:: QUOTED TEXT ::
# Pandas XL Writer functions

### Writing Pandas projects to an Excel workbook
***
This notebook contains Python functions useful for outputting an Excel, project workbook whose sheets are one or more Pandas DataFrames.  This is useful when a Python project builds up and completes several, related DataFrames whose data needs to be shared with a consulting client or other user.  Usage is to call the XLWriterPrep function for each DataFrame that will later be included in the Excel workbook.  The XLWriter function is then called at the end of the Python code to create the Excel workbook. The XLWriter functions facilitate using this for organized creation of a formatted workbook whose columns use specified number formats and which have specified column widths to control the Excel data appearance. XLWriter uses [Pandas ExcelWriter](https://pandas.pydata.org/pandas-docs/stable/reference/api/pandas.ExcelWriter.html). [Here is a useful ExcelWriter code example](https://xlsxwriter.readthedocs.io/example_pandas_column_formats.html) from the documentation.  

The XLPrep Python function updates four lists used later by XLWriter.  XLPrep adds the DataFrame to a DataFrames list and adds a sheet name to a list of those. Two lists of lists hold formatting specifications for the columns on each sheet.  XLPrep adds a blank list for Excel number formats and a blank Excel column width list to these lists of lists for those items.  These list elements contain the same number of blank items as the DataFrame has columns.  The list elements can then be manually updated to specify Excel number formats and column widths for each DataFrame's columns.

J.D. Landgrebe,

October 25, 2019

In [39]:
import pandas as pd
import numpy as np

## XLWriter functions

In [40]:
#Initialize XLWriter lists
list_dfs = []
list_shts = []
list_fmts = []
list_colwidths = []

#Loads new item into lists of DataFrames, sheet names.  Initializes column formats
def XLWriterPrep(lst_dfs, lst_shts, lst_fmts, lst_colwidths, df,sht):
    lst_dfs.append(df)
    lst_shts.append(sht)
    lst_fmts.append([])
    lst_colwidths.append([])
    for i in range(len(df.index.names) + len(df.columns)):
        lst_fmts[len(lst_fmts) - 1].append('')
        lst_colwidths[len(lst_colwidths) - 1].append(0)
    return lst_dfs, lst_shts, lst_fmts, lst_colwidths

# Write list of DataFrames to Excel workbook as separate worksheets
def XLWriter(wkbk, lst_dfs, lst_shts, lst_fmts, lst_colwidths):
    writer = pd.ExcelWriter(wkbk, engine='xlsxwriter')
    worksheet = []
    workbook = writer.book
    for i in range(len(lst_dfs)):
        lst_dfs[i].to_excel(writer, sheet_name=lst_shts[i])
        worksheet.append(writer.sheets[lst_shts[i]])
:::
:: EXTRACTED RECORDS ::
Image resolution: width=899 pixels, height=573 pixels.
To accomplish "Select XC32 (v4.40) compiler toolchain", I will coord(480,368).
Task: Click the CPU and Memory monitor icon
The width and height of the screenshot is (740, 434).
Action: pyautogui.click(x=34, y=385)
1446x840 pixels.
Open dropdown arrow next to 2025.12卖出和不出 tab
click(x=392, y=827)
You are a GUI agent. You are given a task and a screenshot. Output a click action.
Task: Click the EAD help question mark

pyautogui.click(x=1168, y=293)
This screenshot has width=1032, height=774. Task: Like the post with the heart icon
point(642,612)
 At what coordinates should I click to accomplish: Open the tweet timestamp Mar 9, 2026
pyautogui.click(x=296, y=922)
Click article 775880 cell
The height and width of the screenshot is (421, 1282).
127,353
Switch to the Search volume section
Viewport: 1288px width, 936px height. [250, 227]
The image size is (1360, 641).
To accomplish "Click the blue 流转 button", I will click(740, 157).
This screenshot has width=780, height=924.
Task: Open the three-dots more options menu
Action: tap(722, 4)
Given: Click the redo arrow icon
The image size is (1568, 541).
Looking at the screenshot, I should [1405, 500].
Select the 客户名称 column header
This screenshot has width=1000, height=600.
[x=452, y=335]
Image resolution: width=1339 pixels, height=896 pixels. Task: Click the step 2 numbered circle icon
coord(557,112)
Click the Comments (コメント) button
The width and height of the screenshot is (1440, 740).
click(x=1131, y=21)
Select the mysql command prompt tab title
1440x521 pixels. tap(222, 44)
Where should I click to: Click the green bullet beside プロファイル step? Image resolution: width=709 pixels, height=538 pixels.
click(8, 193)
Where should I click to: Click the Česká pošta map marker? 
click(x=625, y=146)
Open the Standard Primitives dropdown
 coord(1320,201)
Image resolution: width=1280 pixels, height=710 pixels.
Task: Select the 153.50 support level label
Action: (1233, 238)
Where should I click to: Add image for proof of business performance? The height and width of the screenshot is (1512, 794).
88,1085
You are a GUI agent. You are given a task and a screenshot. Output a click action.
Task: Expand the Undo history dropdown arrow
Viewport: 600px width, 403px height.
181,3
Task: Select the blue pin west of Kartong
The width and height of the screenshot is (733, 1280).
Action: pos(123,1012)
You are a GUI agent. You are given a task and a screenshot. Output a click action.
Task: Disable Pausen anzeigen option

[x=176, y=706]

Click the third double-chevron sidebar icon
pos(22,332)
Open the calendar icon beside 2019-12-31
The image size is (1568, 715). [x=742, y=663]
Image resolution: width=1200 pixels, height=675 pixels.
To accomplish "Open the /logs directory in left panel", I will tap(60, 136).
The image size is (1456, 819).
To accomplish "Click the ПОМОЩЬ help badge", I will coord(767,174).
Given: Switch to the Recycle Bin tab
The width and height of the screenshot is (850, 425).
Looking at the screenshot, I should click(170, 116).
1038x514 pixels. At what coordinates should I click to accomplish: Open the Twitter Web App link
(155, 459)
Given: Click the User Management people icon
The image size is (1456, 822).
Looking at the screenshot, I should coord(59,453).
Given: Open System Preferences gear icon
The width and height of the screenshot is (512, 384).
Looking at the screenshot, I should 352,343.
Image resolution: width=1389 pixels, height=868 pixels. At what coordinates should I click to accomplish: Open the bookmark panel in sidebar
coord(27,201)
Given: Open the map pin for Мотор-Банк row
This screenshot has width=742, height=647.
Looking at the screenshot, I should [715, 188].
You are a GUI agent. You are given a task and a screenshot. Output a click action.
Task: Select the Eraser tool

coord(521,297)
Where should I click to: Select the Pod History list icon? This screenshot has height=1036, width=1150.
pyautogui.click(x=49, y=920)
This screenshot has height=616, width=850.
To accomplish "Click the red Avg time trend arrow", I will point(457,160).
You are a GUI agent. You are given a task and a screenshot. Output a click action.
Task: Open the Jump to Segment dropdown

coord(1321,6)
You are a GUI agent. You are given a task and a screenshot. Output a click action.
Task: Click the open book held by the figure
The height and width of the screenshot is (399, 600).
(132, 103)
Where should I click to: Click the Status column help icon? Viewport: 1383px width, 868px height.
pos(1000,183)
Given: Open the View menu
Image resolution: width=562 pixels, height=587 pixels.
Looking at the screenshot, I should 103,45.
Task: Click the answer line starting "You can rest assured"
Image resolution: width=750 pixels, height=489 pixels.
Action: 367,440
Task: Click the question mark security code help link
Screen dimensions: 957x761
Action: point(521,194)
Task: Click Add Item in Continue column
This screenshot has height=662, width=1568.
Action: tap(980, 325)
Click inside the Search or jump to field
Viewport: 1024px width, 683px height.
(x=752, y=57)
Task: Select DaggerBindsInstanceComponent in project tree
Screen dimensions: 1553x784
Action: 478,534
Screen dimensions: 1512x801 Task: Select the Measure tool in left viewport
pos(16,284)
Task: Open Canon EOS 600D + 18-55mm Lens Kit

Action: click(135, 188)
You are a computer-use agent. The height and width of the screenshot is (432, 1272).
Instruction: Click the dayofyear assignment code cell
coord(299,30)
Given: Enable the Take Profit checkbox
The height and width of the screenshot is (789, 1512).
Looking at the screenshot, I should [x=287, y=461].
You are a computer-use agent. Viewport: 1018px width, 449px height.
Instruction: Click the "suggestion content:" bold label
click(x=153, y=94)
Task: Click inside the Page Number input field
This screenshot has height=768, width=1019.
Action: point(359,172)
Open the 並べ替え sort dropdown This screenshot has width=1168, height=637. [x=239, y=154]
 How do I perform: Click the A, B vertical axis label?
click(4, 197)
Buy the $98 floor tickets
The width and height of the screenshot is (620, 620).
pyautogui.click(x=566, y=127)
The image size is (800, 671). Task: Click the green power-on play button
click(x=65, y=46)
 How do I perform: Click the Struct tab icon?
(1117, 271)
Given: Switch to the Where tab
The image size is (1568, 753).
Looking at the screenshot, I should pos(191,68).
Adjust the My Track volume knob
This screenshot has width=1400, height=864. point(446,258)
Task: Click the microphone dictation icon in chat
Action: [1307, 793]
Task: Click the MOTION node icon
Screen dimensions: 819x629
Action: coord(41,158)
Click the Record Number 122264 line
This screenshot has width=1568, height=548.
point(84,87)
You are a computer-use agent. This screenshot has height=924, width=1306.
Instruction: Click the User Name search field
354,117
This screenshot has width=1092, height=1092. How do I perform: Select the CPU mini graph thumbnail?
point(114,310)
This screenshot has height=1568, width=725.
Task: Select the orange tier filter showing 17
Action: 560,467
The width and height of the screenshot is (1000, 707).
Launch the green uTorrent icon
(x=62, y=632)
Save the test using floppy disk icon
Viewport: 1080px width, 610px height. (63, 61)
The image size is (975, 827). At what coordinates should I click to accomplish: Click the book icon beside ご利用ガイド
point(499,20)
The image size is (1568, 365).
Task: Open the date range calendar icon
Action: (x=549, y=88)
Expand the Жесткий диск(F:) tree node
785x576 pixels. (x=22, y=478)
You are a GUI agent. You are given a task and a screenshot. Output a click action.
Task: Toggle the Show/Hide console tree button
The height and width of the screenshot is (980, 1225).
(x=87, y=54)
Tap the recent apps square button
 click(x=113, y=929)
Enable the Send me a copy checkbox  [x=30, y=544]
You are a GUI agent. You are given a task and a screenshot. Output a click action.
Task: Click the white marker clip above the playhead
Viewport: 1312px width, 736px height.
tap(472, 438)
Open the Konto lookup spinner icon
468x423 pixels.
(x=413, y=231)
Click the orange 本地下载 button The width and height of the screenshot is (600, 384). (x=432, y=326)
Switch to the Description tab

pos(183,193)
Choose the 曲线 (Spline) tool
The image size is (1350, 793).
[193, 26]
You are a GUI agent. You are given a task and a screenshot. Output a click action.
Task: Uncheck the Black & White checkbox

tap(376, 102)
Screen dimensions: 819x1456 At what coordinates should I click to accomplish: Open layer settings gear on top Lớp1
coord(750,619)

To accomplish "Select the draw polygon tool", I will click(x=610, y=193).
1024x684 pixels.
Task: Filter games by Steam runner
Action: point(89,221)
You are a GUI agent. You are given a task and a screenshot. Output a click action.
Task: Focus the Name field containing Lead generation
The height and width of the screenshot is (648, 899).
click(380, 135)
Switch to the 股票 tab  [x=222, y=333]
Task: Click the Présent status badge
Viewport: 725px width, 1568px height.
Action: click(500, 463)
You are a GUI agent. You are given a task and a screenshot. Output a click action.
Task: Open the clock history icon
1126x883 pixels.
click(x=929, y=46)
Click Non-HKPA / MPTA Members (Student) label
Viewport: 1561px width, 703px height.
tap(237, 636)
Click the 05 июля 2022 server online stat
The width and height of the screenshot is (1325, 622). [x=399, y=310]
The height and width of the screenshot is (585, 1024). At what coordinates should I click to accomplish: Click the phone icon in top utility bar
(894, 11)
:::
TASKS TO CARRY OUT:
- 1) Answer these questions from the Pandas XL Writer notebook:
(a) Which engine does XLWriter pass to pd.ExcelWriter?
(b) What value does XLWriterPrep append to the column width list for each column?
(c) According to the first paragraph, at what point in the Python code is the XLWriter function called?
- 2) In the Pandas XL Writer notebook, rewrite the paragraph beginning "The XLPrep Python function updates four lists" as a bulleted list that keeps its main facts.
- 3) List every variable that the Pandas XL Writer notebook initializes as an empty list under the comment "#Initialize XLWriter lists".

SOLUTION LIST:
- 1)
(a) 'xlsxwriter'
(b) 0
(c) At the end of the Python code.

- 2)
- XLPrep updates four lists that XLWriter uses later.
- It adds the DataFrame to a list of DataFrames.
- It adds a sheet name to a list of sheet names.
- Two lists of lists hold the column formatting specifications for each sheet.
- For each DataFrame, XLPrep adds a blank Excel number format list and a blank Excel column width list to these lists of lists.
- Each of these new lists has as many blank items as the DataFrame has columns.
- The items can then be updated manually to set the number formats and column widths for each DataFrame's columns.

- 3)
- list_dfs
- list_shts
- list_fmts
- list_colwidths